**Activity:** Reproduce, exactly and in full, the lines from the one with "Task: Click the 150 distance value" through the one with "This screenshot has height=416, width=349." in the data below; drop pictures.

[Entries taken from a collection]
════════
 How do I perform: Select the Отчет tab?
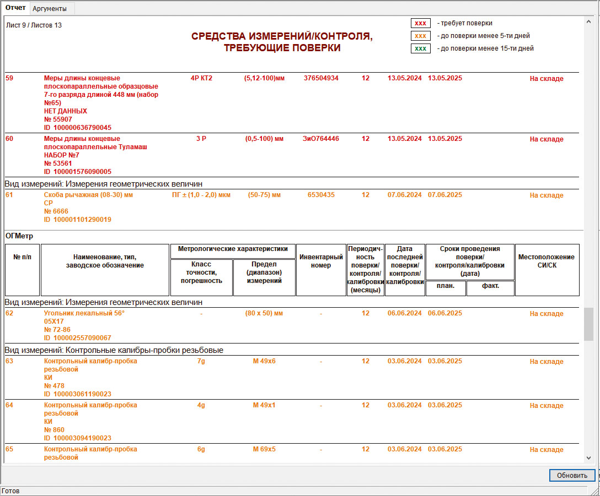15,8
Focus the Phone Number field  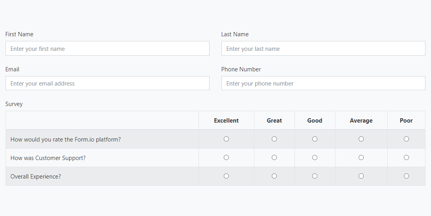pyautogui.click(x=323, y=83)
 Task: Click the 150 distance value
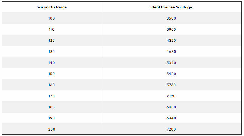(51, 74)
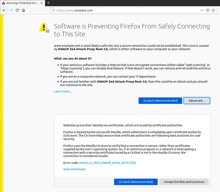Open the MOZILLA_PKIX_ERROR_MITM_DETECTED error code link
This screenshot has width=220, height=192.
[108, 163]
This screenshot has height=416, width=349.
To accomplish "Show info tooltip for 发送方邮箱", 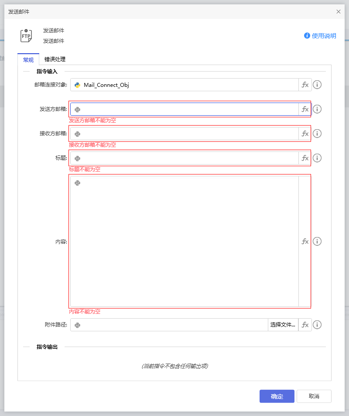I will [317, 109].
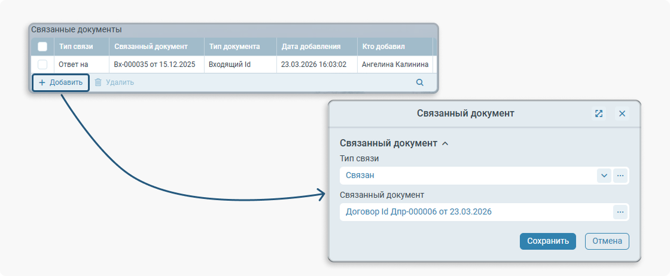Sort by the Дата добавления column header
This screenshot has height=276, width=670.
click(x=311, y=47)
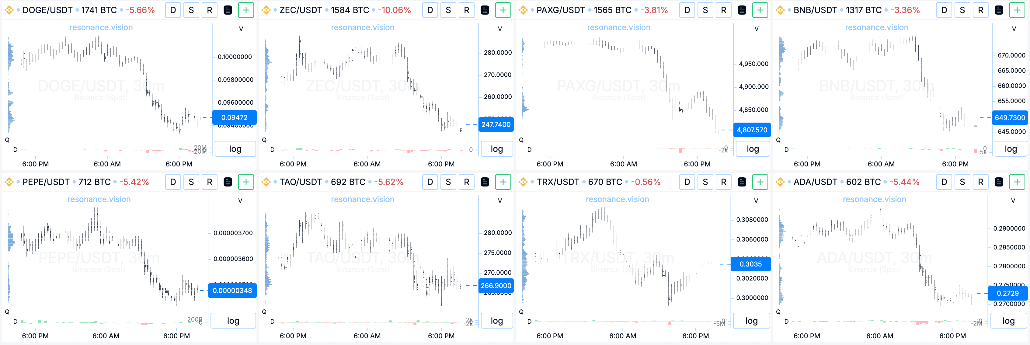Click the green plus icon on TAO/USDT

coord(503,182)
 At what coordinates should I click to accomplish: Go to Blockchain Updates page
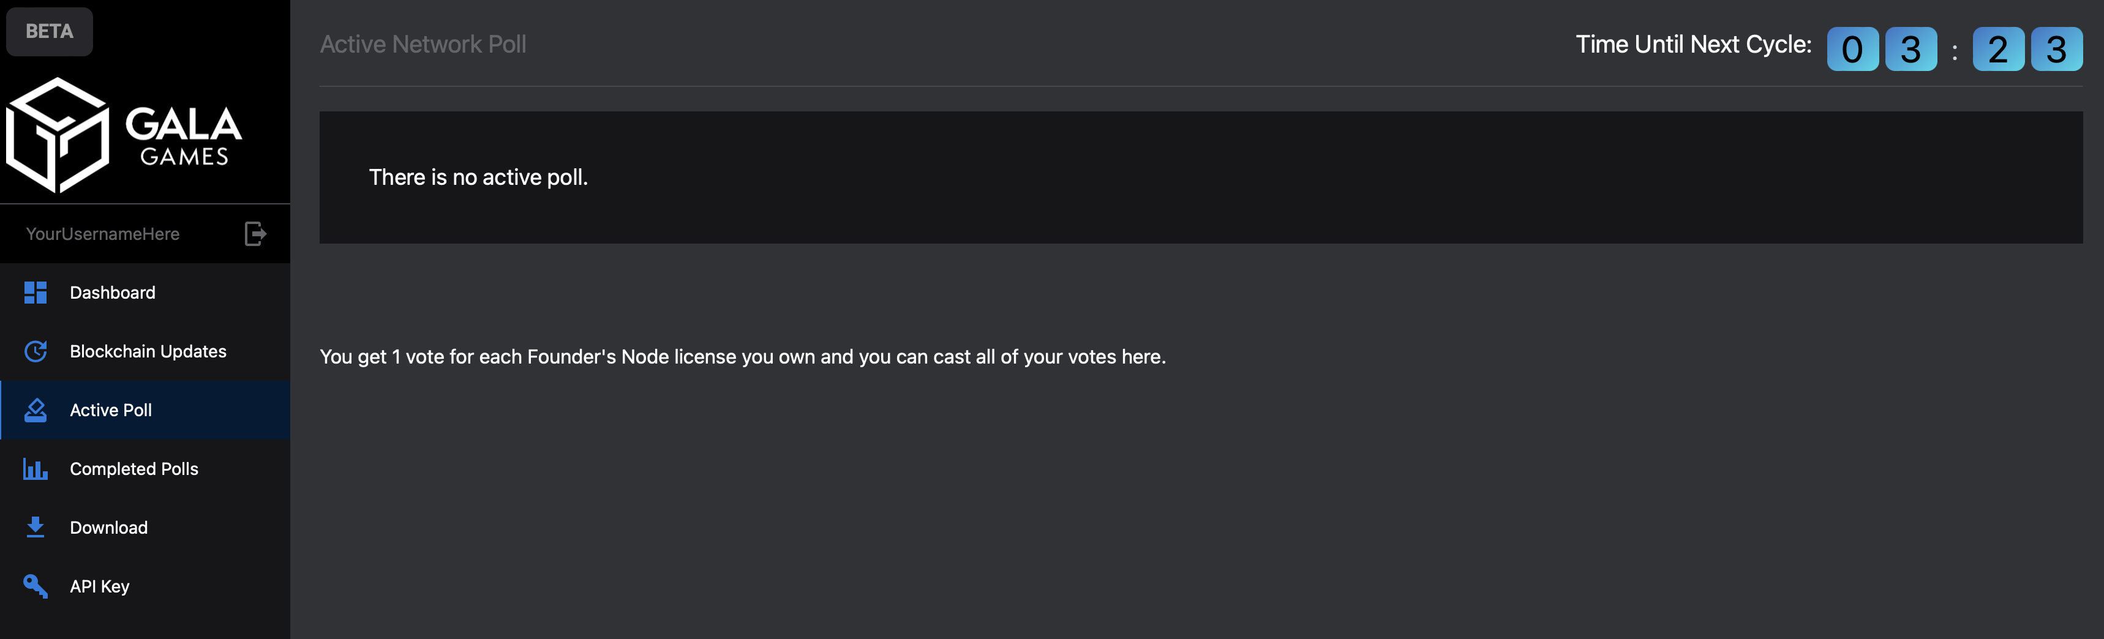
════════
**Response:**
 Task: Click the 150 distance value
(51, 74)
Open the MOZILLA_PKIX_ERROR_MITM_DETECTED error code link
This screenshot has width=220, height=192.
[108, 163]
This screenshot has height=416, width=349.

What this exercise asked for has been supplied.